====== INPUT
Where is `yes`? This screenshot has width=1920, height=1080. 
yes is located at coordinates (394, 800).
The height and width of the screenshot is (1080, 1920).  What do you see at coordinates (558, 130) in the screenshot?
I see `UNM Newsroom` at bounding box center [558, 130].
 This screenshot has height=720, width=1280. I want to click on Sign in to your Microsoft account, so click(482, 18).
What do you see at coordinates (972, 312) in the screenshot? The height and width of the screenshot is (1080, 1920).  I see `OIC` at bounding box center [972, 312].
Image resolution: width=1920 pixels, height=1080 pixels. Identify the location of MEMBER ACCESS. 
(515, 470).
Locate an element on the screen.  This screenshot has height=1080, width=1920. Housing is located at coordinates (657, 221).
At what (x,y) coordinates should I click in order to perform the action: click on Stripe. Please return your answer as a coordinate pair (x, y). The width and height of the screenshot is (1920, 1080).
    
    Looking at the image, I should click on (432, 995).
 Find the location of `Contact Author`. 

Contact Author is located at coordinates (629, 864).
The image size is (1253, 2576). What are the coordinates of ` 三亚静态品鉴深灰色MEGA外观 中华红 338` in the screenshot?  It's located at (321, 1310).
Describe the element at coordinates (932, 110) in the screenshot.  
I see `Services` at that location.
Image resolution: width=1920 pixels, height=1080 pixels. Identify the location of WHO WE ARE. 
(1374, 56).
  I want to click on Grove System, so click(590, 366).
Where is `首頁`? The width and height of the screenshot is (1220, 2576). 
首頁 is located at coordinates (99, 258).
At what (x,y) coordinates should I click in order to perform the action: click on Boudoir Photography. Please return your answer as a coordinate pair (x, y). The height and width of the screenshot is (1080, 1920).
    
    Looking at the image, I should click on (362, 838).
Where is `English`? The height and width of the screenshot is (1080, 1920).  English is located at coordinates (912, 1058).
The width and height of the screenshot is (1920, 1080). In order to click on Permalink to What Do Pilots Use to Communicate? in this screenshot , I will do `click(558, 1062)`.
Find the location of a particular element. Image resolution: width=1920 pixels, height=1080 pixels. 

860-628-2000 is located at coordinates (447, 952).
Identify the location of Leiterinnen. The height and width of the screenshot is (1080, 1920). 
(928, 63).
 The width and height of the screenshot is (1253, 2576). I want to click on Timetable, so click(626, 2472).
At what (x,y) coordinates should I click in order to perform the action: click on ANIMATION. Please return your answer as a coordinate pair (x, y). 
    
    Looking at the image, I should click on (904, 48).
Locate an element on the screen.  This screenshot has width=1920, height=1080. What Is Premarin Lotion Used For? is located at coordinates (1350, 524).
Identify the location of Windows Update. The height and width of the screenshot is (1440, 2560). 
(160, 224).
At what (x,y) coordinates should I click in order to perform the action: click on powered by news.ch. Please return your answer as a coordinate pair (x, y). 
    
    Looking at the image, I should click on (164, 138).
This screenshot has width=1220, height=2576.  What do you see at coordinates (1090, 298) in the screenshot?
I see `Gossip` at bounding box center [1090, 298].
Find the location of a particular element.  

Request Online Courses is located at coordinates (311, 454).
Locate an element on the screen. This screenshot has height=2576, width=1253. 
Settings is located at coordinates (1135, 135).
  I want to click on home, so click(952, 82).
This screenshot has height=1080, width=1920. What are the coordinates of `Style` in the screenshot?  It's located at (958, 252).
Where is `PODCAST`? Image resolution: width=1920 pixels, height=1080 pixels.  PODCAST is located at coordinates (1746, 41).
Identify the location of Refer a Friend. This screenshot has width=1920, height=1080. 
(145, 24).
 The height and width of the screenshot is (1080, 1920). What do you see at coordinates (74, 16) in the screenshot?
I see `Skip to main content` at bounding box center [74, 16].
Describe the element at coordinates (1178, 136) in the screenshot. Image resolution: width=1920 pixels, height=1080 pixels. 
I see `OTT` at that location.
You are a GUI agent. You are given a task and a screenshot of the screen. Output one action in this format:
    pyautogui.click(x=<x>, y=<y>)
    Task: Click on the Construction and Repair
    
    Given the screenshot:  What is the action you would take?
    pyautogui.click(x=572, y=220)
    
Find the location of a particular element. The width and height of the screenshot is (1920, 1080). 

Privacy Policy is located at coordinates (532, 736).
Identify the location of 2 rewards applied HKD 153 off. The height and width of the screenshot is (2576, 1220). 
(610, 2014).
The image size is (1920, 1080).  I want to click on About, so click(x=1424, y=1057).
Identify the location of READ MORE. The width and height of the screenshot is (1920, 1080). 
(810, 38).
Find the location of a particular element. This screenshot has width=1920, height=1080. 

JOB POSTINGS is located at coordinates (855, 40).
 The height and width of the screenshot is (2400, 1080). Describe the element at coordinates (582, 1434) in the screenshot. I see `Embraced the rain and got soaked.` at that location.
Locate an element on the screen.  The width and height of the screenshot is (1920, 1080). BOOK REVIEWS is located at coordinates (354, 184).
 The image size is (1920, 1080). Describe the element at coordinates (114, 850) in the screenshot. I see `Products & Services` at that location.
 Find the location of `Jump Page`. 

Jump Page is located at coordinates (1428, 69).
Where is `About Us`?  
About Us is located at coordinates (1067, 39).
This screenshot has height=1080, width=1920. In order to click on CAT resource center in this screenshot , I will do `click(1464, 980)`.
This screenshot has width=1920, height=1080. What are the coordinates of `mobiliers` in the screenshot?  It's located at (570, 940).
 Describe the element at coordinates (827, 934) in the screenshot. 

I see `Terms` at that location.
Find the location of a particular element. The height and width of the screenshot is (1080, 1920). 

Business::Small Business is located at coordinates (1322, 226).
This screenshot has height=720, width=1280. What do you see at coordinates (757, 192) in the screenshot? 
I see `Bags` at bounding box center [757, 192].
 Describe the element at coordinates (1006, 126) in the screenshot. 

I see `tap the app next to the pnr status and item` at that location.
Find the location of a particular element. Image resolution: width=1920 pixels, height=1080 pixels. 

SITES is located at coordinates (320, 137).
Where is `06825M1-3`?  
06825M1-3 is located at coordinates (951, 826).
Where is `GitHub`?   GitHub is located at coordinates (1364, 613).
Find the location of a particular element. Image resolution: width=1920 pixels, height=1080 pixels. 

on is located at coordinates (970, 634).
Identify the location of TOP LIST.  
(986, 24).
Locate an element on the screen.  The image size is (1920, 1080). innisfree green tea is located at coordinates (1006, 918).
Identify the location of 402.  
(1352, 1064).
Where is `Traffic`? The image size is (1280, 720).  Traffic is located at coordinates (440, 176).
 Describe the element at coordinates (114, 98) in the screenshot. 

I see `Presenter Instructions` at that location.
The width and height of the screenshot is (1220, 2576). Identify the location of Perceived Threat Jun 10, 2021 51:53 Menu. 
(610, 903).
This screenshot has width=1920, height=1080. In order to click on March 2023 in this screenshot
============
→ **PROBLEM TO WORK ON**: Transcribe the data word for word, from the line that contains "coordinates (1350, 524)." to the line that contains "(160, 224).", including both of those lines.

→ **CORRECT RESPONSE**:
Locate an element on the screen.  This screenshot has width=1920, height=1080. What Is Premarin Lotion Used For? is located at coordinates (1350, 524).
Identify the location of Windows Update. The height and width of the screenshot is (1440, 2560). 
(160, 224).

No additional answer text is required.